*** EXERCISE PASSAGE Section Begins ***

Denny finally called my mom and told her that he found my dad halfway home, but he picked him up and was on his way. I could tell by the tone in Mom’s voice that she was relieved. I crawled out of bed and walked out to where she was in the living room. I sat there and waited with her. She knew I wasn’t going to sleep until Dad was home.

Dad finally showed up and was able to put me to bed. I listened as they talked.

“Why did you walk home?” my mom asked.

“I thought you were mad at me. You left without telling me,” Dad said.

“I was mad. But I was also coming back to get you after I picked up Sami,” she told him.

“Oh, I didn’t know that,” he said in an embarrassed tone.

“Don’t do that again. I didn’t know where you were, and I was worried. Sami was worried. You can’t do that to us,” she said.

“I’m sorry.”

That was the last thing I heard my dad say before I fell asleep.

I had become weary of Dad leaving. I was scared. I had worked myself up into a state of paranoia that my dad could leave at any moment. I didn’t want to feel the way I felt that night again. When you’re little, you may not know what’s going on, but you know when there’s a problem. My imagination had gone wild. I had even convinced myself that I would possibly not see Dad again. It was a sensitive subject for me.

*** EXERCISE PASSAGE Section Ends ***

== REQUIRED WORK ==
[a] Copy the passage word for word, starting with "Dad finally showed" and going on through "she told him.".
[b] In the passage, who called the narrator's mom to say the dad had been found halfway home?
The records play no part in this exercise.

*** EXTRACTED INFORMATION Section Begins ***

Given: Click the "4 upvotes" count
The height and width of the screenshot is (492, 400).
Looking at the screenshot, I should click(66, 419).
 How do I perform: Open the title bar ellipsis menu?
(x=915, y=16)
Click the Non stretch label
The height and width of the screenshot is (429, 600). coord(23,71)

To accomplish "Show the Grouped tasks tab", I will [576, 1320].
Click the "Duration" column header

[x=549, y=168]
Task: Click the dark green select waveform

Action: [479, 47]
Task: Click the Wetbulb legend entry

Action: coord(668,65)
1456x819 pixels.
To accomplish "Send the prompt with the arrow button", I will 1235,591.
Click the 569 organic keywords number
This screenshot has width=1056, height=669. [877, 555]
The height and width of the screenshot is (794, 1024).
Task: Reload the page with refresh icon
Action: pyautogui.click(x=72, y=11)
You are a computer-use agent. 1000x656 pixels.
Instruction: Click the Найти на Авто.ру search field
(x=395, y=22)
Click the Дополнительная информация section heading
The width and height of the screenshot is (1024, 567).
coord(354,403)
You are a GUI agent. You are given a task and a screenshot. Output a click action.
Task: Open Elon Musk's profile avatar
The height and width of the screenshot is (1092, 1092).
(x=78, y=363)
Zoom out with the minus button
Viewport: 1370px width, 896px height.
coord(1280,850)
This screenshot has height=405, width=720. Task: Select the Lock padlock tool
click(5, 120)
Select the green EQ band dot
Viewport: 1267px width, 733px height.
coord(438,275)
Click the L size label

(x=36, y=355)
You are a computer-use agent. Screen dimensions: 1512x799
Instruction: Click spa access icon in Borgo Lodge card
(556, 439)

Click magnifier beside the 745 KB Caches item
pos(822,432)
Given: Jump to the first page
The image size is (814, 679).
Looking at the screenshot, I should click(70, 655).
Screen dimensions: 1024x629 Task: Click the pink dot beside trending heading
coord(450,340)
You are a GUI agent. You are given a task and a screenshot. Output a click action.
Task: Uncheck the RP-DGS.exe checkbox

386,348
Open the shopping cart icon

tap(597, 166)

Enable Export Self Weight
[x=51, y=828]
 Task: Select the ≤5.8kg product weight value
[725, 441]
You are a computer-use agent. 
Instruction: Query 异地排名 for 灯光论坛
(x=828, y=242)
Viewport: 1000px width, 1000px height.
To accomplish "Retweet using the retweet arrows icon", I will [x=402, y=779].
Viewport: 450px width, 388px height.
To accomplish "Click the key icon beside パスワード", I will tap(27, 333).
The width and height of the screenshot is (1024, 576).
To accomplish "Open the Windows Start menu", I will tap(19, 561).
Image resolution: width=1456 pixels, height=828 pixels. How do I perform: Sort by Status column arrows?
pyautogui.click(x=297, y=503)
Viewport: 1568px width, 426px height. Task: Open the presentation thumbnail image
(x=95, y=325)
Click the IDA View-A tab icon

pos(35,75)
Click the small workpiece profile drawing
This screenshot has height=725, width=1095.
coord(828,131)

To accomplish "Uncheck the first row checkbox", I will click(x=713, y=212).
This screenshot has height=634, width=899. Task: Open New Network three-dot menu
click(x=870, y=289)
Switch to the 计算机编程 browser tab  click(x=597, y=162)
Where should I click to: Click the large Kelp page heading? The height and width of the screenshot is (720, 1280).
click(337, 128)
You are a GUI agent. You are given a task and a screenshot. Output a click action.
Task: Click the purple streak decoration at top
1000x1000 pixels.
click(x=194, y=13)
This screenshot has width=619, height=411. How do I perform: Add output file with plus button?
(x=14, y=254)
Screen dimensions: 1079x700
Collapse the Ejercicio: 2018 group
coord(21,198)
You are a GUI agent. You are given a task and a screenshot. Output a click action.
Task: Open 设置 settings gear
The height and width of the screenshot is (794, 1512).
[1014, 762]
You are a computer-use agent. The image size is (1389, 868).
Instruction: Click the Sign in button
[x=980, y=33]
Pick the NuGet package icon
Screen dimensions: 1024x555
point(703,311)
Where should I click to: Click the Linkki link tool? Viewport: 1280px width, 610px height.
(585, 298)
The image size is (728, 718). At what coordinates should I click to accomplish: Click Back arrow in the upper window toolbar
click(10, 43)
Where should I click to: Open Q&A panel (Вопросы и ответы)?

*** EXTRACTED INFORMATION Section Ends ***

== RESPONSES TO THE EXERCISE ==
[a]
Dad finally showed up and was able to put me to bed. I listened as they talked.

“Why did you walk home?” my mom asked.

“I thought you were mad at me. You left without telling me,” Dad said.

“I was mad. But I was also coming back to get you after I picked up Sami,” she told him.

[b] Denny